◆ **PROMPT**:
Update the data below so that every "Viewport" becomes "Window", with everything else left as is.

[Collected data]
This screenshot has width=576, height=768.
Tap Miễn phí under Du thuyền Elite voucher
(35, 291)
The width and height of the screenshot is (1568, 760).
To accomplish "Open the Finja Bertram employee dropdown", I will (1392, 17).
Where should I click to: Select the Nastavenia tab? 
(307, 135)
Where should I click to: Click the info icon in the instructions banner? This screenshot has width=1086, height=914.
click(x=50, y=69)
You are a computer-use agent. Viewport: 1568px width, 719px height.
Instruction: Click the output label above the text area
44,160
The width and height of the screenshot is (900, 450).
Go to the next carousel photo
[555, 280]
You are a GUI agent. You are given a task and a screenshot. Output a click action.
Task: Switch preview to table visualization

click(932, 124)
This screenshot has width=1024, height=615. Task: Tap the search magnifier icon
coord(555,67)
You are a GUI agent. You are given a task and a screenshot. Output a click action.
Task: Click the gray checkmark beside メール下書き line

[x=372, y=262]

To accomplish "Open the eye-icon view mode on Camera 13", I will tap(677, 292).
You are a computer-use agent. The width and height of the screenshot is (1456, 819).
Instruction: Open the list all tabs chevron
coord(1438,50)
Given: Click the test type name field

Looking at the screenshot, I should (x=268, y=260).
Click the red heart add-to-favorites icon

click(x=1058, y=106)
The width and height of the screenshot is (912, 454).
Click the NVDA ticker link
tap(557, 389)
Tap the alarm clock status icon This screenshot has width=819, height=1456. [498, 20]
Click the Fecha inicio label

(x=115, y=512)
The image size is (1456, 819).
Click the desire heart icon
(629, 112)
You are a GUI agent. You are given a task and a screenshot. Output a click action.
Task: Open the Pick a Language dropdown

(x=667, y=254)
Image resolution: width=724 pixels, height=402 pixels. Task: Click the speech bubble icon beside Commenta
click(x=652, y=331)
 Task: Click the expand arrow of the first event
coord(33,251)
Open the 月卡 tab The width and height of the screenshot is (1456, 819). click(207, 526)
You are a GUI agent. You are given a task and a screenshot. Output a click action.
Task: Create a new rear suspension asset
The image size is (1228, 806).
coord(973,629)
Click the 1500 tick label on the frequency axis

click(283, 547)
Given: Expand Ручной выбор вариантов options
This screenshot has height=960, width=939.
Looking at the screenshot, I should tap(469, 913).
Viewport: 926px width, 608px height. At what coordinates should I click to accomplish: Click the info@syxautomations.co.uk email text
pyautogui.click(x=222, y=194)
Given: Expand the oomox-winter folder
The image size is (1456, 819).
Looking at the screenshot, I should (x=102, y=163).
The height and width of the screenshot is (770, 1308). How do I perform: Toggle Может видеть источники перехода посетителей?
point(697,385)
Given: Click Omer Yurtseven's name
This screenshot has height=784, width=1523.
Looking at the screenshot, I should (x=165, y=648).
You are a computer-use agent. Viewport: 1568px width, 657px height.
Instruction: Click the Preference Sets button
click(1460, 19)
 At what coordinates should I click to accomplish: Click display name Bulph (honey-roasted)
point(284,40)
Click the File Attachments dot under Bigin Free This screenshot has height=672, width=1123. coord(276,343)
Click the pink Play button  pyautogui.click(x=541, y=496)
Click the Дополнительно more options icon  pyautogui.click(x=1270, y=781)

◆ **EXERCISE RESULT**:
This screenshot has width=576, height=768.
Tap Miễn phí under Du thuyền Elite voucher
(35, 291)
The width and height of the screenshot is (1568, 760).
To accomplish "Open the Finja Bertram employee dropdown", I will (1392, 17).
Where should I click to: Select the Nastavenia tab? 
(307, 135)
Where should I click to: Click the info icon in the instructions banner? This screenshot has width=1086, height=914.
click(x=50, y=69)
You are a computer-use agent. Window: 1568px width, 719px height.
Instruction: Click the output label above the text area
44,160
The width and height of the screenshot is (900, 450).
Go to the next carousel photo
[555, 280]
You are a GUI agent. You are given a task and a screenshot. Output a click action.
Task: Switch preview to table visualization

click(932, 124)
This screenshot has width=1024, height=615. Task: Tap the search magnifier icon
coord(555,67)
You are a GUI agent. You are given a task and a screenshot. Output a click action.
Task: Click the gray checkmark beside メール下書き line

[x=372, y=262]

To accomplish "Open the eye-icon view mode on Camera 13", I will tap(677, 292).
You are a computer-use agent. The width and height of the screenshot is (1456, 819).
Instruction: Open the list all tabs chevron
coord(1438,50)
Given: Click the test type name field

Looking at the screenshot, I should (x=268, y=260).
Click the red heart add-to-favorites icon

click(x=1058, y=106)
The width and height of the screenshot is (912, 454).
Click the NVDA ticker link
tap(557, 389)
Tap the alarm clock status icon This screenshot has width=819, height=1456. [498, 20]
Click the Fecha inicio label

(x=115, y=512)
The image size is (1456, 819).
Click the desire heart icon
(629, 112)
You are a GUI agent. You are given a task and a screenshot. Output a click action.
Task: Open the Pick a Language dropdown

(x=667, y=254)
Image resolution: width=724 pixels, height=402 pixels. Task: Click the speech bubble icon beside Commenta
click(x=652, y=331)
 Task: Click the expand arrow of the first event
coord(33,251)
Open the 月卡 tab The width and height of the screenshot is (1456, 819). click(207, 526)
You are a GUI agent. You are given a task and a screenshot. Output a click action.
Task: Create a new rear suspension asset
The image size is (1228, 806).
coord(973,629)
Click the 1500 tick label on the frequency axis

click(283, 547)
Given: Expand Ручной выбор вариантов options
This screenshot has height=960, width=939.
Looking at the screenshot, I should tap(469, 913).
Window: 926px width, 608px height. At what coordinates should I click to accomplish: Click the info@syxautomations.co.uk email text
pyautogui.click(x=222, y=194)
Given: Expand the oomox-winter folder
The image size is (1456, 819).
Looking at the screenshot, I should (x=102, y=163).
The height and width of the screenshot is (770, 1308). How do I perform: Toggle Может видеть источники перехода посетителей?
point(697,385)
Given: Click Omer Yurtseven's name
This screenshot has height=784, width=1523.
Looking at the screenshot, I should (x=165, y=648).
You are a computer-use agent. Window: 1568px width, 657px height.
Instruction: Click the Preference Sets button
click(1460, 19)
 At what coordinates should I click to accomplish: Click display name Bulph (honey-roasted)
point(284,40)
Click the File Attachments dot under Bigin Free This screenshot has height=672, width=1123. coord(276,343)
Click the pink Play button  pyautogui.click(x=541, y=496)
Click the Дополнительно more options icon  pyautogui.click(x=1270, y=781)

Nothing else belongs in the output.